Neue Fliegen auf dem Misthaufen    ■ Von Ralf Sotscheck

Ziemlich schlechtes Timing: Da verweigert die irische Regierung den jugoslawischen Fußballern das Einreisevisum, so daß das Qualifikationsspiel für die Europameisterschaft am Samstag ausfallen mußte, und plötzlich kapituliert Slobodan Miloevic. Premier Bertie Ahern, der die Visaverweigerung angeordnet hatte, möchte nun, daß so schnell wie möglich gespielt wird: „Die Regierung wird tun, was sie kann, um einen neuen Termin für das Spiel Irland gegen Jugoslawien zügig festzulegen.“ Wenn der europäische Fußballverband Uefa, aber nicht mitspielt und Irland disqualifiziert?

In Anbetracht der Tatsache, daß jugoslawische Sportmannschaften in den vergangenen Wochen in Griechenland, Italien und Frankreich spielten, war es ohnehin eine Schnapsidee, sie ausgerechnet aus dem neutralen Irland zu verbannen.
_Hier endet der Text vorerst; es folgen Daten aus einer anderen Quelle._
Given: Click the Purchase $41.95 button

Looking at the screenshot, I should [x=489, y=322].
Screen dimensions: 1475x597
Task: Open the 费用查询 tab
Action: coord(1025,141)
Doch Irlands Neutralität soll nach dem Willen der Regierung aufgehoben werden. „Die Iren sind sehr stolz auf die Beteiligung an UN-Missionen, aber die Bevölkerung will keine Verbindung mit der Nato“, sagte Ahern zwar vorige Woche, doch das Volk hat nichts zu sagen. Im Herbst will die Regierung der Nato-„Partnership for Peace (PfP)“ beitreten, und zwar ohne Volksentscheid.

Wahrscheinlich befürchtet Ahern zu Recht, daß nach dem illegalen Nato-Angriff auf Jugoslawien, die irische Bevölkerung bockig sein und den schönen PfP-Plan zunichte machen könnte. Sicher, internationales Recht ist eine wacklige Angelegenheit, wenn es um Menschenrechte geht, aber es ist nun mal das einzige, was die Menschheit entwickelt hat, um die Beziehungen zwischen den Staaten zu regeln. Und niemand kann ernsthaft behaupten, daß irgend jemand, schon gar nicht die Kosovaren, davon profitiert hat, daß die Nato diese Regeln außer Kraft gesetzt hat. Warum sollte Irland einer solchen Organisation beitreten?

Vor drei Jahren hatte sich Ahern das auch noch gefragt. Damals tönte er: „Jeder Versuch, Partnership for Peace oder Teilnahme an der Westeuropäischen Union (WEU) vom Parlament absegnen zu lassen, ohne das Volk zu befragen, das laut Verfassung über Fragen der nationalen Politik entscheidet, wäre in unseren Augen ein schwerer Vertrauensbruch und grundlegend undemokratisch.“

Damals war Aherns Partei Fianna Fail freilich in der Opposition. Noch im Wahlprogramm 1997 hieß es, Fianna Fail sei gegen den Beitritt zu PfP oder WEU. Es bestätigt sich eben immer wieder, was mein Großvater einmal über Parlamente gesagt hat: Es sind immer dieselben Misthaufen, es sitzen nur andere Fliegen drauf.

Die irische Armeeführung macht sich vor lauter Vorfreude auf jede Menge neues Kriegsspielzeug schon ganz naß. Denn wer dem PfP beitritt, muß seine Armee auf Nato-Standard bringen. Nach den Enthüllungen über Korruption in der irischen Politik würde es niemanden wundern, wenn davon auch ein paar Regierungspolitiker finanziell profitieren würden.

Irish-Times-Kolumnist Paul Gillespie findet es dennoch o.k., daß Irland PfP und WEU beitritt. Am Samstag schrieb er: „Man muß festhalten, daß die militärischen Aufgaben auf Friedensmissionen und humanitäre Hilfe beschränkt sind. Laut EU-Vertrag und laut irischem Recht ist die Absegnung durch die UN die Voraussetzung für solche Einsätze.“ Ach?